MIAMI _ He's been called the "poster boy for the American Dream" _ and for good reason. An immigrant kid from Brooklyn, he became general manager of a Nobody Beats the Wiz electronics store at 17. The business journal Inc. crowned his credit card processing business the fastest-growing company in America. And when that venture, Unified Payments, was bought out, the corporation that acquired it, Net Element, made him its CEO.

But he has also been arrested on a charge of mortgage fraud _ the charge dropped and later expunged. He's been sued at least seven times for breach of contract, including by his own lawyer. Since he took over, his new company has lost over 98% of its share value and for a time faced delisting from the Nasdaq.

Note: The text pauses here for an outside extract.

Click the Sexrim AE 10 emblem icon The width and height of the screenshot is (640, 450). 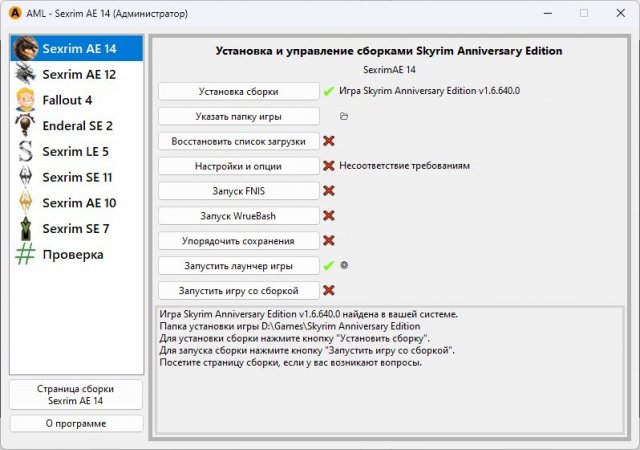[x=26, y=203]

He's brushed up in close proximity to a rogue's gallery of South Florida's most infamous financial fraudsters from the former Soviet Union, without ever getting in trouble with the law himself _ save for the arrest that was wiped clean. These include husband-and-wife land-development scammers Victor and Natalie Wolf and the roguish perpetrators of the "B-girls scam," in which drunk men in Miami Beach were hustled out of thousands of dollars in credit card charges at the Caviar Bar and other Russian-themed drinking holes. And a friend and fellow Soviet emigre, Felix Filenger, who was sentenced to six and a half years for organizing a massive insurance fraud ring.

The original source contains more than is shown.